### Source extract
┌────────

The single greatest influence on my work has been the inscrutable, often incomprehensible Ludwig Wittgenstein, philosopher and MRC Lab Technician. Much of his writing I find very difficult. The early paragraphs in Philosophical Investigations are a good introduction but even easier, for me, was the great Ray Monk Biography and the fascinating account of the tale of Wittgenstein’s Poker. The principles I have learned, which I call on daily, include:
- The meaning of a term is best understood by studying its meaning in use
- As terms become more widely used they acquire more meanings, even if there is only one in a dictionary
- Almost all arguments are the result of those arguing using the same term with different meanings, “efficiency” for example.
- There may come a time when a term causes more confusion than clarity, the term “need” for example
- The clarification of meaning is always helpful even in the middle of a crowded agenda
For years I have been building a glossary of 21st Century healthcare language by collecting examples of how healthcare terms, about 1000 in total now, are used. For some terms such as “process evaluation,” I have only one example. For others such as “judgement,” I have four, and for yet others such as “leadership,” I have collected twenty five before giving up. To illustrate here are two of the five examples of “efficiency” and one of the two examples of “productivity.” The first by a Nobel Laureate, Herbert Simon, whose book is one of the best about politicians and officials (don’t be put off by the boring title – Administrative Behavior) in which he describes how efficiency evolved from effectiveness
“Until practically the end of the nineteenth century, the terms ‘efficiency’ and ‘effectiveness’ were considered almost as synonymous. The Oxford Dictionary defines ‘efficiency’: ‘Fitness or power to accomplish, or success in accomplishing, the purpose intended; adequate power, effectiveness, efficacy.’ In recent years, however, ‘efficiency’ has acquired a second meaning: the ratio between input and output. In the words of the Encyclopaedia of the Social Sciences:
Efficiency in the sense of a ratio between input and output, effort and results, expenditure and income, cost and the resulting pleasure, is a relatively recent term. In this specific sense it became current in engineering only during the latter half of the nineteenth century and in business and in economics only since the beginning of the twentieth.”

└────────

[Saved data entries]
┌────────

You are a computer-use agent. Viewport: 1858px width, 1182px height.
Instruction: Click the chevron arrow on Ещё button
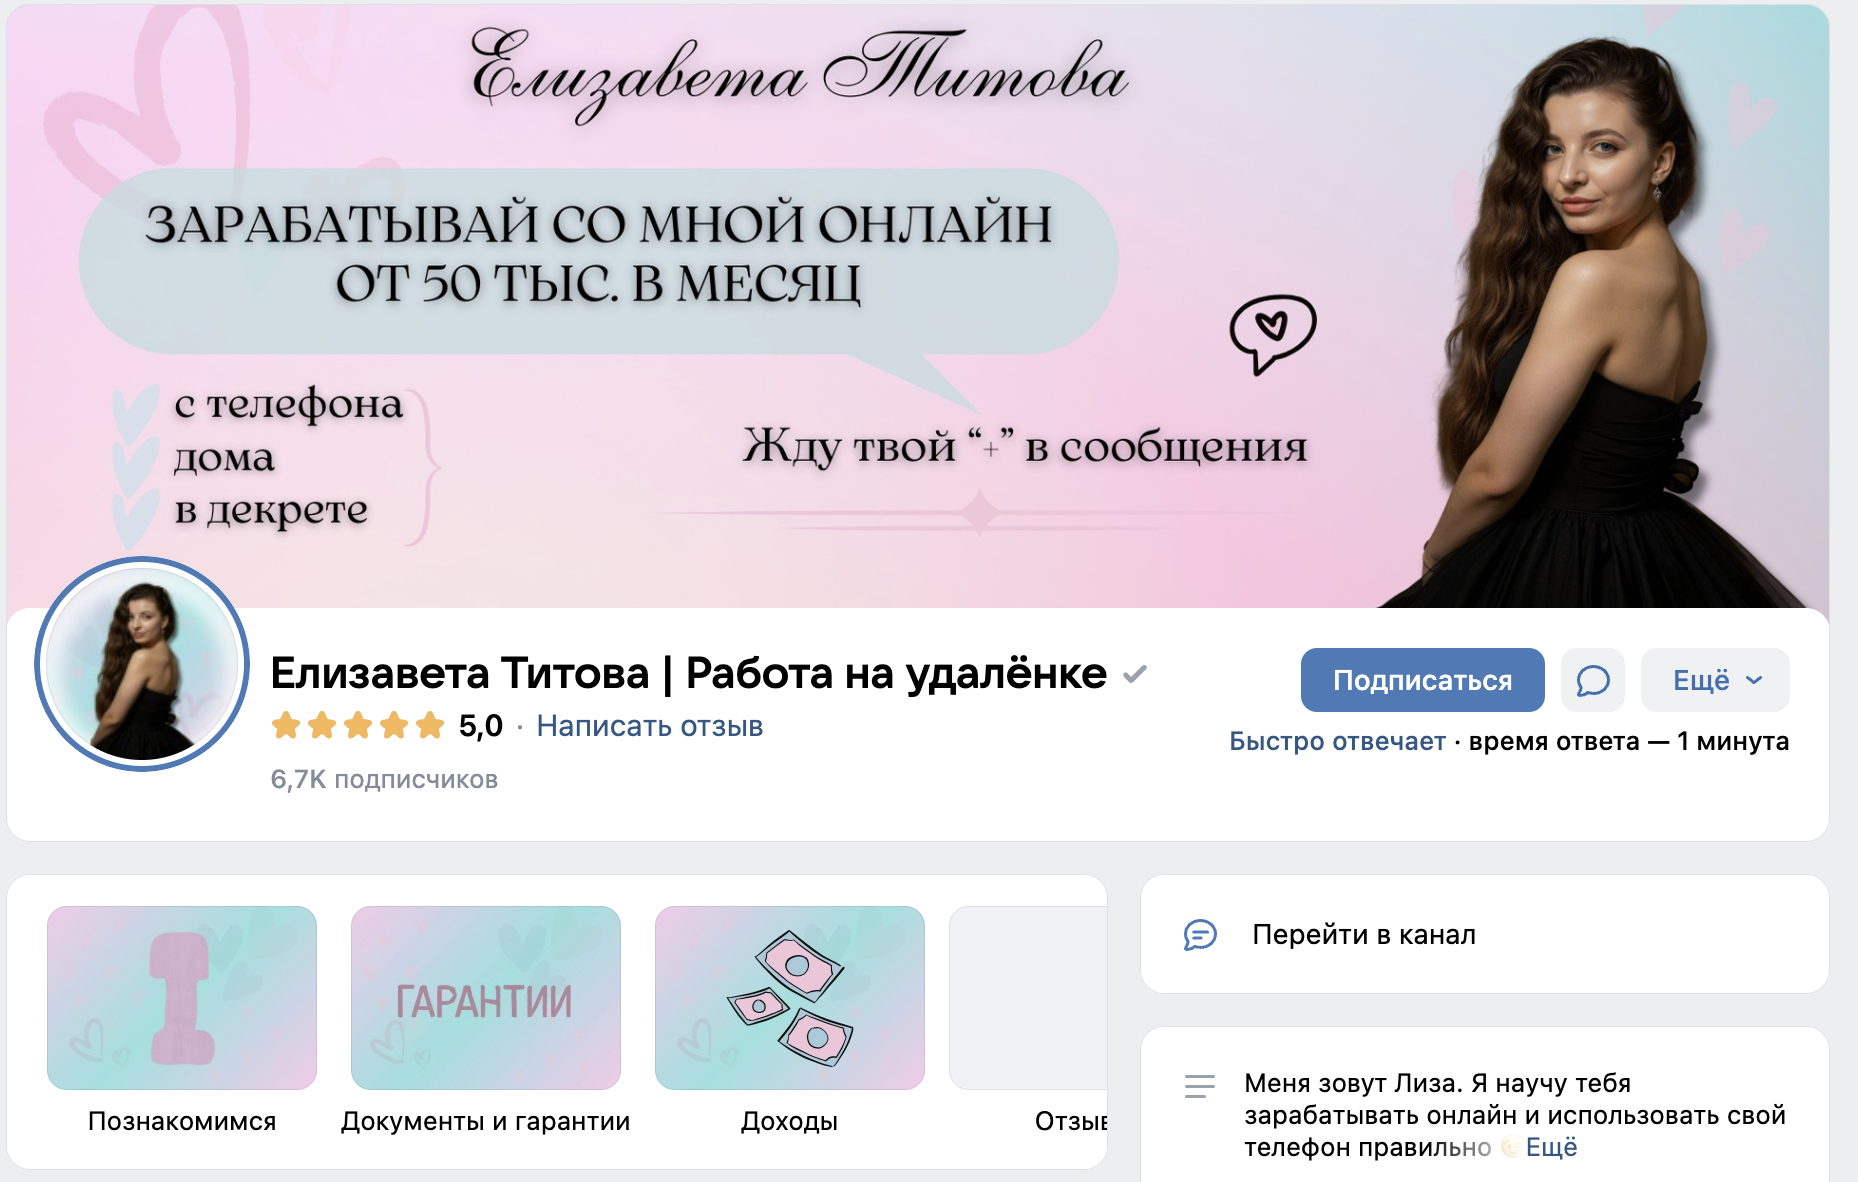point(1754,680)
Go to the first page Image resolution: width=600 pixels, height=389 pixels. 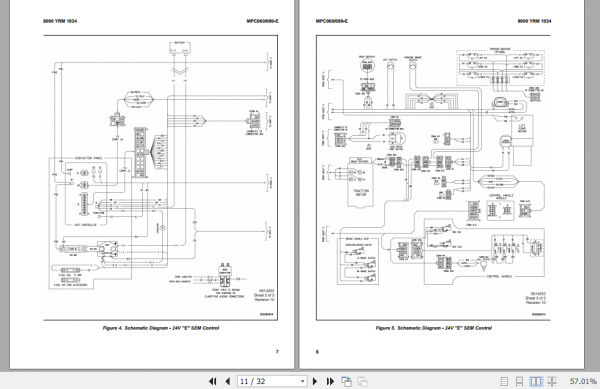click(x=213, y=381)
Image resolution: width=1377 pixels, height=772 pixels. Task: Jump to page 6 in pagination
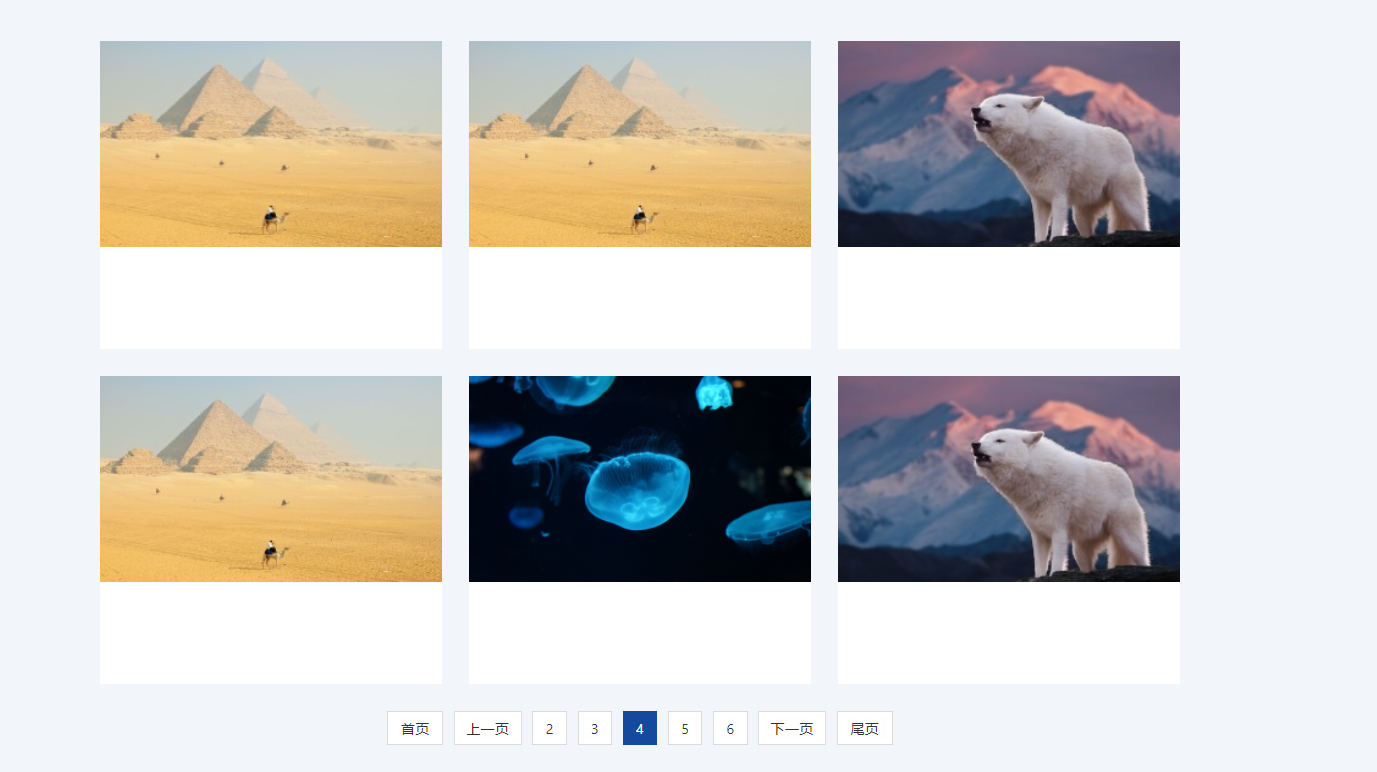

└────────

### Your tasks
(a) For each statement marked (i), (ii) and (iii), state whether it agrees with the essay on healthcare language, answering yes or no and quoting the words of the essay that decide it. (i) The glossary covers about 1000 healthcare terms. (ii) The writer has only one example of "judgement." (iii) According to the quoted passage, efficiency as a ratio between input and output became current in business before it did in engineering.
(b) In the essay on healthcare language, what is the title of Herbert Simon's book?
(c) Carry on the essay on healthcare language from the point where it stops.
The records above stand apart from the essay on healthcare language.

### Task-by-task results
(a)
(i) Yes: "about 1000 in total now"
(ii) No: "For others such as “judgement,” I have four"
(iii) No: "it became current in engineering only during the latter half of the nineteenth century and in business and in economics only since the beginning of the twentieth"

(b) Administrative Behavior.

(c)
However in health care we are careful to distinguish outcomes from outputs and a crisp brief example of a more modern meaning is given below from a good Priority Setting Toolkit
“….. efficiency can be defined as maximising well-being at the least cost to society.”
The term productivity is now used to describe the relationship between outputs and inputs.
“This paper explores ways of measuring the value of NHS output. This is different from inputs, i.e. what is spent. The focus is on measures for the NHS in England as a whole, rather than for separate NHS Trusts or Primary Care Trusts. And the main interest is on how output changes over time, using annual measures. It is then possible to assess change in productivity by dividing the time series for outputs by the time series for volume of inputs – that is, spending deflated to adjust for changes such as NHS pay and price rises.”
Source: Department of Health. In Healthcare Output and Productivity: Accounting for Quality Change, 2005:5
How important is this? “It’s just semantics,” someone said to me but “just semantics” are responsible for about 50% of wars, as the brilliant analysis of Robert S McNamara’s wars – the Fog of War– demonstrates and for 99% of confusion in modern healthcare.
Muir Gray is visiting professor of knowledge management, Nuffield Department of Surgery, University of Oxford.